By Lobsang Tenchoe
DHARAMSALA, April 18: EU ambassadors to Beijing have warned that China’s Belt and Road Initiative (BRI) flouts international transparency norms and is aimed at furthering Chinese interests rather than promoting global trade and economic growth as claimed by China.
Condemning the massive Chinese infrastructure program, EU ambassadors to Beijing have compiled a report in which they stated that China’s BRI, which is also known as the new ‘Silk Road’, is designed to hamper free trade and put Chinese companies at an advantage, according to a report by German Daily Newspaper Handelsblatt Global.
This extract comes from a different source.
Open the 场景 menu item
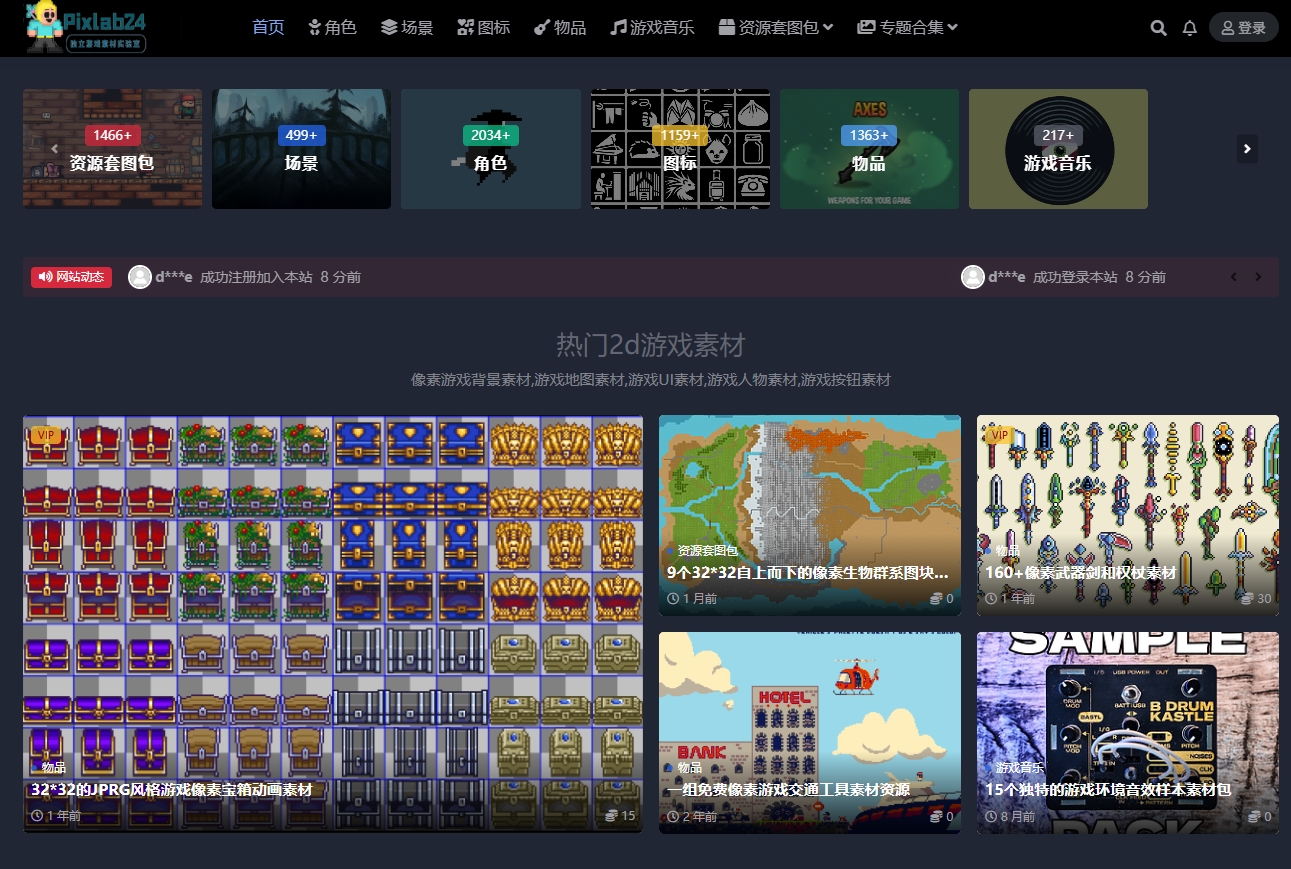The height and width of the screenshot is (869, 1291). (407, 27)
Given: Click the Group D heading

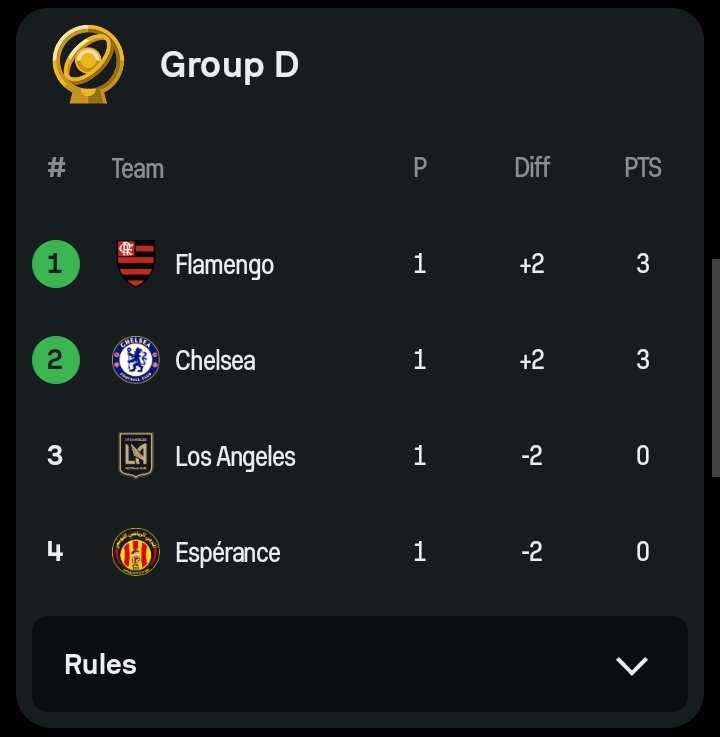Looking at the screenshot, I should tap(229, 65).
The report signed by 27 of the 28 national EU ambassadors to Beijing, except for Hungary’s ambassador, further states that the plan unveiled in 2013 by China runs counter to the EU agenda for liberalizing trade and pushes the balance of power in favour of subsidized Chinese companies.
The sharply critical report on China’s BRI is said to be a part of the EU’s preparations for an EU-China summit in July.
EU diplomats concern ranges from China trying to divide Europe to strengthen its hand in relations with individual member states to an unequal distribution of power by exploiting grey areas in WTO law on the protection of intellectual property.
While the EU ambassadors believe that China needs to be pushed into adhering to the European principles of transparency in public procurement as well as environmental and social standards, and demands much of the wordings of the agreement be changed to ensure ‘equal opportunities for all investors in transport infrastructure’ as well as international standards of transparency, China refuses to incorporate any amendments.
The EU Commission is said to be working on a strategy paper to forge a common EU stance on China’s BRI to build roads, ports and gas pipelines to connect China by land and sea to Southeast Asia, Pakistan and Central Asia, and beyond to the Middle East, Europe and Africa.
In another blow to China’s trillion-dollar program BRI, a report by the US-based research group C4ADS questioned China’s portrayal of the BRI and said it actually intends to expand the country’s political influence and military presence, a report by Mail Online stated.
“Rather, the investments appear to generate political influence, stealthily expand China’s military presence and create an advantageous strategic environment in the region,” C4ADS said in the report.